What is the role of an Independent Children’s Lawyer in the Family Court?
It is often perceived that a child is the unheard party in a Family Law Parenting but this is not always the case as the Family Court will often require the involvement of an “honest broker” between a child and the child’s parents to facilitate settlement negotiations and a resolution of their parenting dispute.
What is an Independent Children’s Lawyer?
An Independent Children’s Lawyer (ICL) is a suitably qualified lawyer appointed by the Family Court to represent a child’s best interests in a parenting dispute before the Court. To be eligible to be appointed by the Court the ICL must have completed the National ICL Training Program and be registered on a State ICL Panel.
Under the Family Law Act the Court has the discretion to appoint an ICL to represent the child and promote their best interests in the parental dispute proceedings. The Court can do this on its own volition, after considering an application to appoint an ICL made by a parent or child, or an organisation that may be concerned with the welfare of the child. An ICL is not strictly the child’s legal representative and they are not bound by a child’s instructions. They are however permitted to play a key role in ensuring the child’s views are heard by the Court if its appropriate to do so.
When is an ICL appointed?
An ICL is generally appointed by the Family Court in parenting disputes where one or more of the following circumstances exist;
- Where there is apparent intractable and often prolonged conflict between the parents.
- There are allegations of abuse or neglect in relation to the children.
- There are allegations made by one or both parents as to the views of the children and the children are of a mature enough age to express their own views.
- A child is apparently alienated from one or both of the parents.
- There are allegations of family violence.
- The conduct of either or both parents may seriously impinge on the child’s welfare.

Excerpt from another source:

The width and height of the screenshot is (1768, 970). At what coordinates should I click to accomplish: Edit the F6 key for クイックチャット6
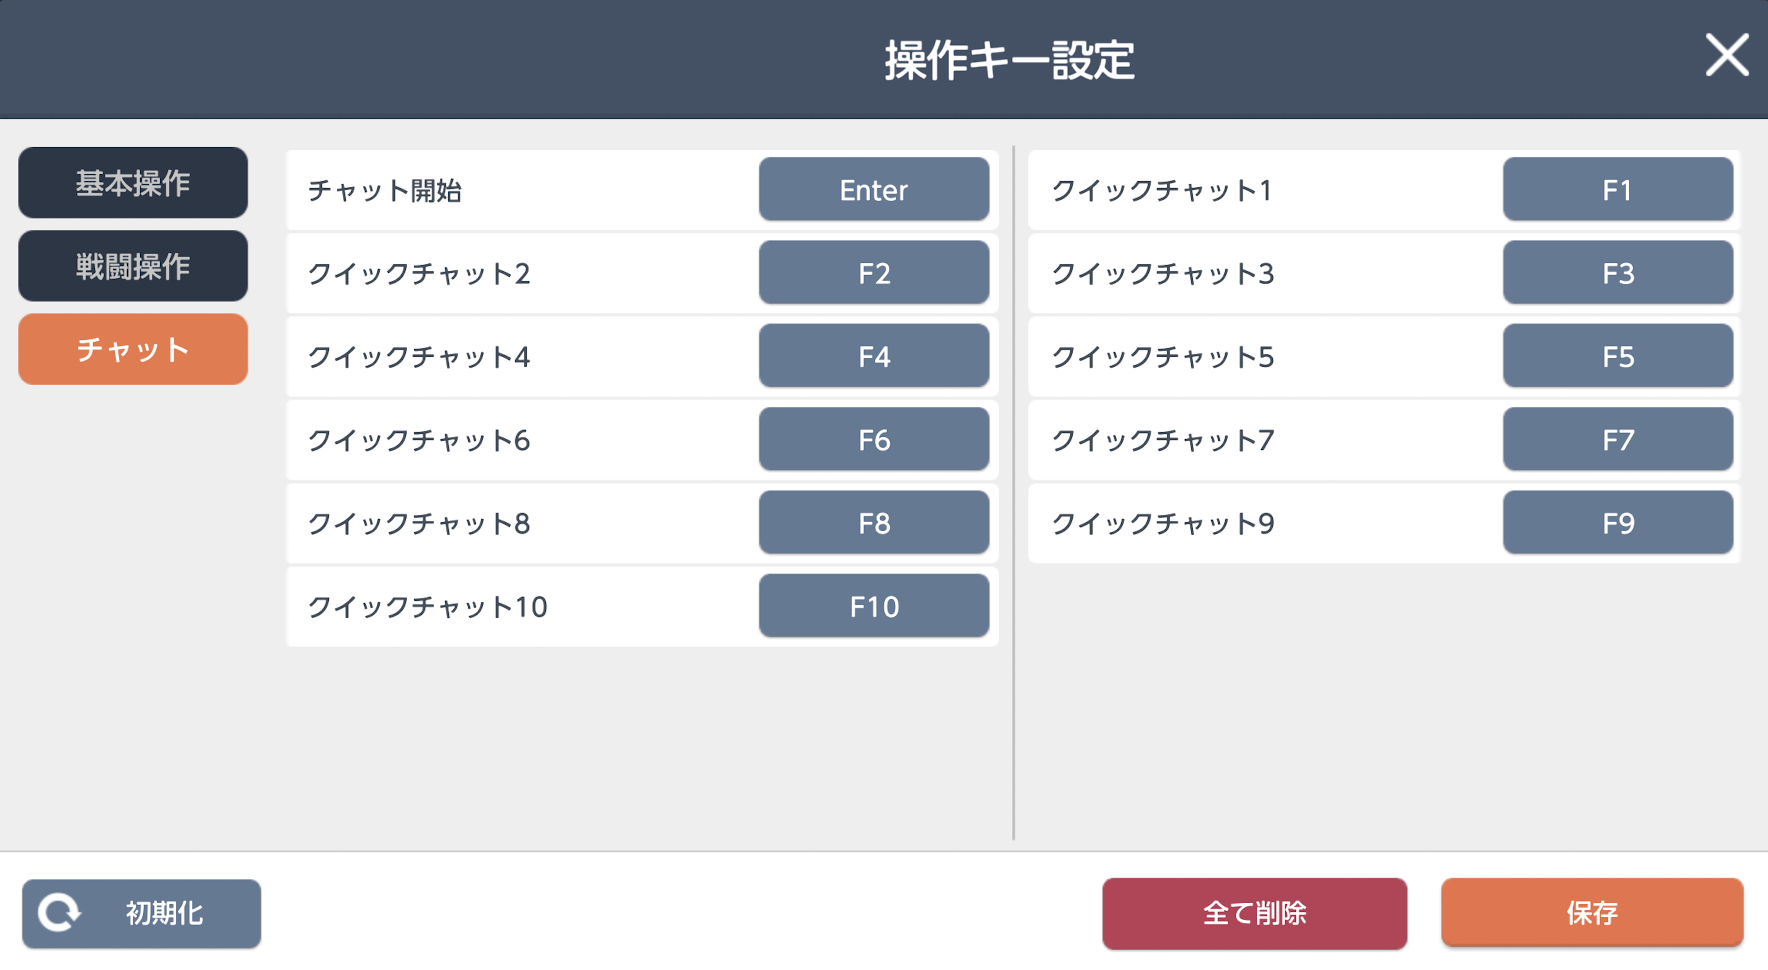pyautogui.click(x=873, y=439)
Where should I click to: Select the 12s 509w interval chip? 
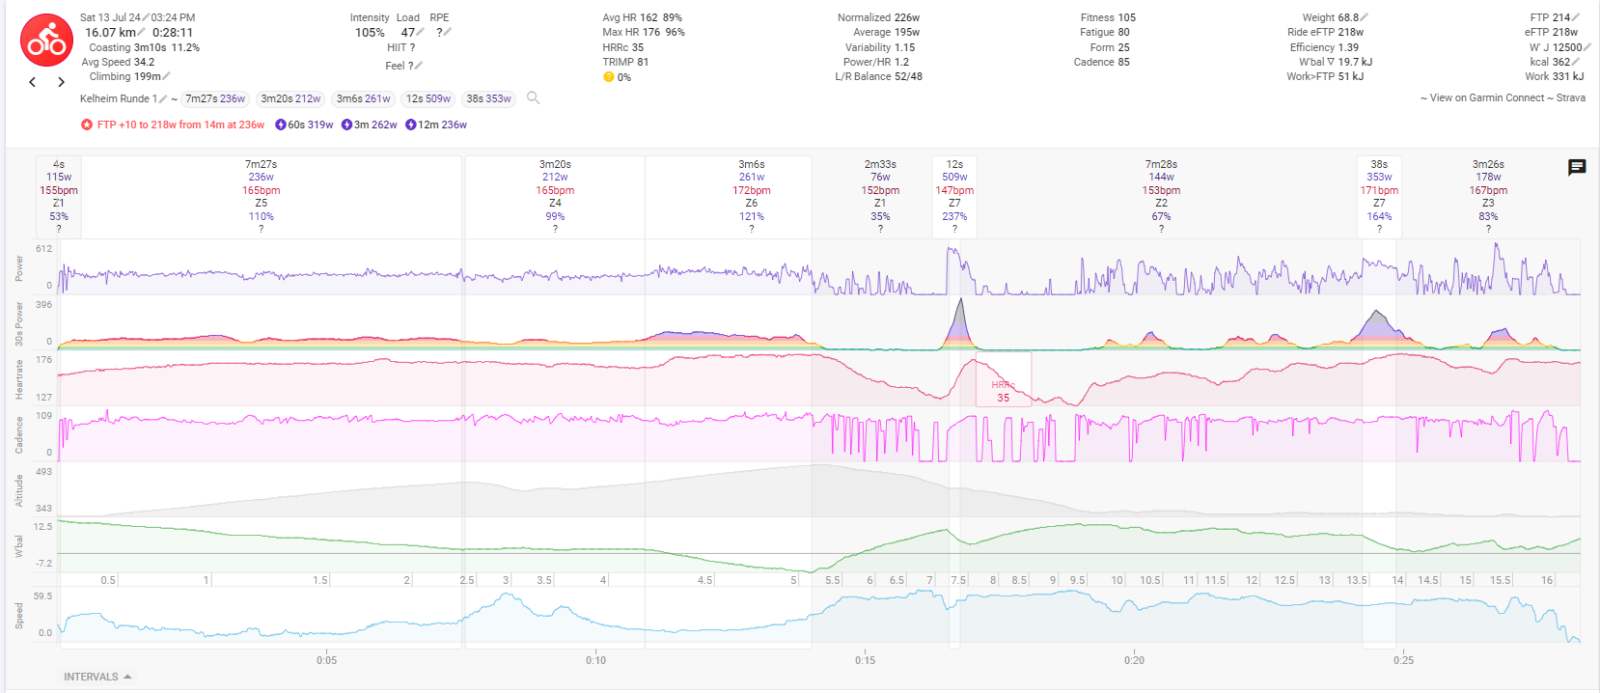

- It is proposed by the parents to separate siblings.
- Neither of the parties are legally represented.
- There is a risk that a child will permanently be removed from the current jurisdiction in which they reside.
- Neither parent seems to be a suitable custodian for the child.
- There are serious mental health issues existing in relation to one or both parents or the child.
What is the role of an ICL?
The primary role of an ICL is to investigate the current circumstances of the child, consider the views of the child and form an independent view based on this information of what is in the best interests of the child. They must be impartial and make submissions to the Court that they believe are in the child’s best interests having regard to all matters known to the ICL.
An ICL will usually firstly read all of the documents filed by the parties to the proceedings. They will then investigate the current circumstances of the child by gathering information from various sources which may include some or all of the following;
- Speaking with the child’s Counsellors, school teachers and Principal of the school the child attends
- Reviewing available documents from organisations and Government agencies including if applicable the Police and the NSW Department of Family and Community Services.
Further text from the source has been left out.